[Text and item location entries]
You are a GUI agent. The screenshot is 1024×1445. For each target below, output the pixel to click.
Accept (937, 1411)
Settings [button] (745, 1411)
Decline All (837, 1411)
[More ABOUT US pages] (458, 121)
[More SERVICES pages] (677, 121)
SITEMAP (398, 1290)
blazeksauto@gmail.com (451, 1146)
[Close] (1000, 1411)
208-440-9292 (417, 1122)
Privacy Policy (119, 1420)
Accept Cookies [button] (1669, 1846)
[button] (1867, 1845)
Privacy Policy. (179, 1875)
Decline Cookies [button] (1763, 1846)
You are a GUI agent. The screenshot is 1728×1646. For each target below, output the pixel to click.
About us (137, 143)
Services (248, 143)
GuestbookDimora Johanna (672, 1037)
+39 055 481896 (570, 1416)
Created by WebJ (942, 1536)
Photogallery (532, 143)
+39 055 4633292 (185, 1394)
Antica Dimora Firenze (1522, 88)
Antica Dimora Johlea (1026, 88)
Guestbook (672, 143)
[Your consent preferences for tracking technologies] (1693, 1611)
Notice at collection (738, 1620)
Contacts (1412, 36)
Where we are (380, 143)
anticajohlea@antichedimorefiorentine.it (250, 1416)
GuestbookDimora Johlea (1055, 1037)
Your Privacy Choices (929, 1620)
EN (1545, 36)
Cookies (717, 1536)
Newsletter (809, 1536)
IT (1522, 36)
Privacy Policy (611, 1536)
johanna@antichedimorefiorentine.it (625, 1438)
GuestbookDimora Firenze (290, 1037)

→ YOUR OBJECTIVE
Rewrite the entries above with every occurrence of "Privacy Policy" replaced by "Privacy Notice", keeping everything else unchanged.

→ RESPONSE TO THE EXERCISE
You are a GUI agent. The screenshot is 1024×1445. For each target below, output the pixel to click.
Accept (937, 1411)
Settings [button] (745, 1411)
Decline All (837, 1411)
[More ABOUT US pages] (458, 121)
[More SERVICES pages] (677, 121)
SITEMAP (398, 1290)
blazeksauto@gmail.com (451, 1146)
[Close] (1000, 1411)
208-440-9292 (417, 1122)
Privacy Notice (119, 1420)
Accept Cookies [button] (1669, 1846)
[button] (1867, 1845)
Privacy Notice. (179, 1875)
Decline Cookies [button] (1763, 1846)
You are a GUI agent. The screenshot is 1728×1646. For each target below, output the pixel to click.
About us (137, 143)
Services (248, 143)
GuestbookDimora Johanna (672, 1037)
+39 055 481896 (570, 1416)
Created by WebJ (942, 1536)
Photogallery (532, 143)
+39 055 4633292 (185, 1394)
Antica Dimora Firenze (1522, 88)
Antica Dimora Johlea (1026, 88)
Guestbook (672, 143)
[Your consent preferences for tracking technologies] (1693, 1611)
Notice at collection (738, 1620)
Contacts (1412, 36)
Where we are (380, 143)
anticajohlea@antichedimorefiorentine.it (250, 1416)
GuestbookDimora Johlea (1055, 1037)
Your Privacy Choices (929, 1620)
EN (1545, 36)
Cookies (717, 1536)
Newsletter (809, 1536)
IT (1522, 36)
Privacy Notice (611, 1536)
johanna@antichedimorefiorentine.it (625, 1438)
GuestbookDimora Firenze (290, 1037)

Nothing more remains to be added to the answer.